- Born: 12 March 1980 (age 45) Buenos Aires, Argentina
- Modeling information
- Height: 1.77 m (5 ft 9+1⁄2 in)
- Hair color: Light Brown
- Eye color: hazel
- Agency: The Fashion Model Management, Traffic, W Models Agency
- Website: www.instagram.com/dlujo

= Luján Fernández =

Argentine model (born 1980)

Luján Fernández (born 12 March 1980) is an Argentine model, perhaps best known for her three-year run in the Sports Illustrated Swimsuit Issue. She also worked for Victoria's Secret.

==Early life==
Since childhood, Fernández was involved with several local television programs. She was a teenage TV star before becoming a model, when she was discovered at the age of 14 while on a Uruguayan beach. After consulting with her parents, she pursued a modeling career.

==Career==
Fernández appeared on the covers of ELLE, GQ, Harper's Bazaar, as well as American, German, and French Vogue. The work kept coming and, like many foreign models before her, she decided to move to New York City.

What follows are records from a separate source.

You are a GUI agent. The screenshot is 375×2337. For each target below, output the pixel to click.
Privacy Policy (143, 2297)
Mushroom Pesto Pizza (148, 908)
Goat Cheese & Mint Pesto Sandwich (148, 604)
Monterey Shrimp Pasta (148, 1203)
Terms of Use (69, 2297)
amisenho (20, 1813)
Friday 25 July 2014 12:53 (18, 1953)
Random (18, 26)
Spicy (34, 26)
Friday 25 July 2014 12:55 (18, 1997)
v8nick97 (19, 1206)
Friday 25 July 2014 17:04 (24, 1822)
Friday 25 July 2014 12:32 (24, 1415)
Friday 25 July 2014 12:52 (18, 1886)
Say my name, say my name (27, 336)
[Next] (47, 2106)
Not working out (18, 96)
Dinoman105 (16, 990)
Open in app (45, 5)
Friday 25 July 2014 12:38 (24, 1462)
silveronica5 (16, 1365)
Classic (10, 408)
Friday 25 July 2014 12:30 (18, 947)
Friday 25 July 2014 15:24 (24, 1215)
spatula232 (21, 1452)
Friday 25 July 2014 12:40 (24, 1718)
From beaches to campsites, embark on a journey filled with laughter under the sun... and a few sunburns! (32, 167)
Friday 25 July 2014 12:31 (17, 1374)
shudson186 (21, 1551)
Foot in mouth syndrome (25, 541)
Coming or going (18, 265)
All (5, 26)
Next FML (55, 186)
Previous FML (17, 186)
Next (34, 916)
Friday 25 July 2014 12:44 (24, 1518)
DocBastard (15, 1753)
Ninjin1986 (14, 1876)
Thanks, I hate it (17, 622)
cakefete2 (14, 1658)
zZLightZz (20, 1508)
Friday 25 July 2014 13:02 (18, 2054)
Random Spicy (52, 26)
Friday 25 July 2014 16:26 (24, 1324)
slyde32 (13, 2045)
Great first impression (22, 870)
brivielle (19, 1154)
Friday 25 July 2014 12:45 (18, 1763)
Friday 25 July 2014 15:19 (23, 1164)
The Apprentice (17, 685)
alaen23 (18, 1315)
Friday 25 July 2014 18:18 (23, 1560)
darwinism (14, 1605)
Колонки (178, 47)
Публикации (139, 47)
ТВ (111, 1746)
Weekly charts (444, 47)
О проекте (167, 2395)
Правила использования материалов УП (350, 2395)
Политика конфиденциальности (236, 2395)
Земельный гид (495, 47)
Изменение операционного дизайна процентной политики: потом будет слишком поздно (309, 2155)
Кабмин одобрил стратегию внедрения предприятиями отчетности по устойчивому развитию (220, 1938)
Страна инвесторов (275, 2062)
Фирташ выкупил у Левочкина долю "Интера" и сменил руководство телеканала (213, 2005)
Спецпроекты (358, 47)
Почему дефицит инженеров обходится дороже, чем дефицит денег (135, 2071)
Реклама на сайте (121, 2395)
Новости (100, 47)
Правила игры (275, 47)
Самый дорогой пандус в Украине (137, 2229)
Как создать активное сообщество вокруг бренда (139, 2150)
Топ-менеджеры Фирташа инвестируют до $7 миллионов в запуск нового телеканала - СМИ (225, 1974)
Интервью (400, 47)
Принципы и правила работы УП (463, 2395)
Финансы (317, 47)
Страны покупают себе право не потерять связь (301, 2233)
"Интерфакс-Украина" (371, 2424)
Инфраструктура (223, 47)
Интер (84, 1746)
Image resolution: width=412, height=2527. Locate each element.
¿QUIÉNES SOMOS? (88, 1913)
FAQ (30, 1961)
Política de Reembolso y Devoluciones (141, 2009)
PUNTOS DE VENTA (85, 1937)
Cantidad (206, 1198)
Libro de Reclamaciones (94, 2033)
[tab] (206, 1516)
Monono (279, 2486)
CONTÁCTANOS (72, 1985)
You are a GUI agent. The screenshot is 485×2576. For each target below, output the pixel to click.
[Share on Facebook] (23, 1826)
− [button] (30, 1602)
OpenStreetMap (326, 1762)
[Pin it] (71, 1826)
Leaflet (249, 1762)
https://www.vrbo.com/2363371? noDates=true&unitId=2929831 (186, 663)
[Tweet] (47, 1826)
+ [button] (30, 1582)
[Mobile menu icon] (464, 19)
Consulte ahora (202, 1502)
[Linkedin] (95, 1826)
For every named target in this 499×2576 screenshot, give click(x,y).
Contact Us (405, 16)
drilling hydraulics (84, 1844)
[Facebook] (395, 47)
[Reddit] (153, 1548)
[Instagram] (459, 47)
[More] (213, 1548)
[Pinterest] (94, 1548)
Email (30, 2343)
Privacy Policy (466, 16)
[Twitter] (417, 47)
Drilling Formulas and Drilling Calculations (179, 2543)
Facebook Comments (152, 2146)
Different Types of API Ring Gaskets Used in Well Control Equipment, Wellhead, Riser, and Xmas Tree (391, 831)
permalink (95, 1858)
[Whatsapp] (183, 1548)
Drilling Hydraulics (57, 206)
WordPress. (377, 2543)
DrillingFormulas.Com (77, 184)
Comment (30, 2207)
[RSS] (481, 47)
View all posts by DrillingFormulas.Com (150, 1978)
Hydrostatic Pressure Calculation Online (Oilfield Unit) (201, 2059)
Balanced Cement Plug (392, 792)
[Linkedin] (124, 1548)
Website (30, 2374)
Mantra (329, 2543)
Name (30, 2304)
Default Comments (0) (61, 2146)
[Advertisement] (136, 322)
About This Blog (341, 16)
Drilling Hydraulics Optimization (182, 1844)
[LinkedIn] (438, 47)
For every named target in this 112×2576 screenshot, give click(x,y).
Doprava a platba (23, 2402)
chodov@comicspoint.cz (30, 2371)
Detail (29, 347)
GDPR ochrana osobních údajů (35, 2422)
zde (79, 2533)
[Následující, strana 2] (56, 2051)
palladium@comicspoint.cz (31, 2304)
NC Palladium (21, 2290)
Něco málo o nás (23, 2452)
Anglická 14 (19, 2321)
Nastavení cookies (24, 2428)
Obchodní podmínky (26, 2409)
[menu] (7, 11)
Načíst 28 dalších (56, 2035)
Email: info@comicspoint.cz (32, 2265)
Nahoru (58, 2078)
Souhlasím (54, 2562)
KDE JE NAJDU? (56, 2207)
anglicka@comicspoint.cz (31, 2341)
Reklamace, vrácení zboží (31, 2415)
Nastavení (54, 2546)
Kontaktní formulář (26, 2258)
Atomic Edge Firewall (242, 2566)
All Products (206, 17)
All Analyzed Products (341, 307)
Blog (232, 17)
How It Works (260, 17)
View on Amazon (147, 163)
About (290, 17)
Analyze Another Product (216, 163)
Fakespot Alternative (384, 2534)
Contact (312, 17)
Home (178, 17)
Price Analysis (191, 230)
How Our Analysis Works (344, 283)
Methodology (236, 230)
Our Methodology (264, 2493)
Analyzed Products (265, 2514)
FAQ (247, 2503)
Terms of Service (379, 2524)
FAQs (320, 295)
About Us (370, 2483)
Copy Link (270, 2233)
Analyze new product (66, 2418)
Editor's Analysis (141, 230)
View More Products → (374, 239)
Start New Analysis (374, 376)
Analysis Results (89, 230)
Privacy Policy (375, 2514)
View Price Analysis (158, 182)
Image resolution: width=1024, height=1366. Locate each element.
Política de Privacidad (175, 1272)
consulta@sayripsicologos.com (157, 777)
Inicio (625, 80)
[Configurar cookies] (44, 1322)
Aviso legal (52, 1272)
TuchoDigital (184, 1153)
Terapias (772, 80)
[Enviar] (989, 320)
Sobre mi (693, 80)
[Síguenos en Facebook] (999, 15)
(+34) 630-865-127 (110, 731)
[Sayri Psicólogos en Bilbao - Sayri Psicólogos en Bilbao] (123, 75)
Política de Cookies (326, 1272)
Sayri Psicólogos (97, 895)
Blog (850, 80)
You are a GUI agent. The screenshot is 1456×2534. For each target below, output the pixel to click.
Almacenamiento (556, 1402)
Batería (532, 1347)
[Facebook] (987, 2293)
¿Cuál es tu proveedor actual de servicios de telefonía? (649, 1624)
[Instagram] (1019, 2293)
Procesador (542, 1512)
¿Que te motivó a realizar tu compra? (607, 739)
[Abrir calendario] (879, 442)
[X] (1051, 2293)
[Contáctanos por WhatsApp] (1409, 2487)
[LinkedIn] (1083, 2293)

Fernández hit the runway for the likes of Ralph Lauren, BCBG and John Bartlett, and has been featured in print campaigns for Perry Ellis, Chloé, Emanuel Ungaro, and XOXO, and appeared in the Victoria's Secret catalogs. She also appeared in the Sports Illustrated Swimsuit Issue from 1999 through 2001.

She ranked #66 in Maxim's 100 Sexiest Women in 2001. That same year, she appeared in Sports Illustrated Swimsuit Issue Collection of 2001.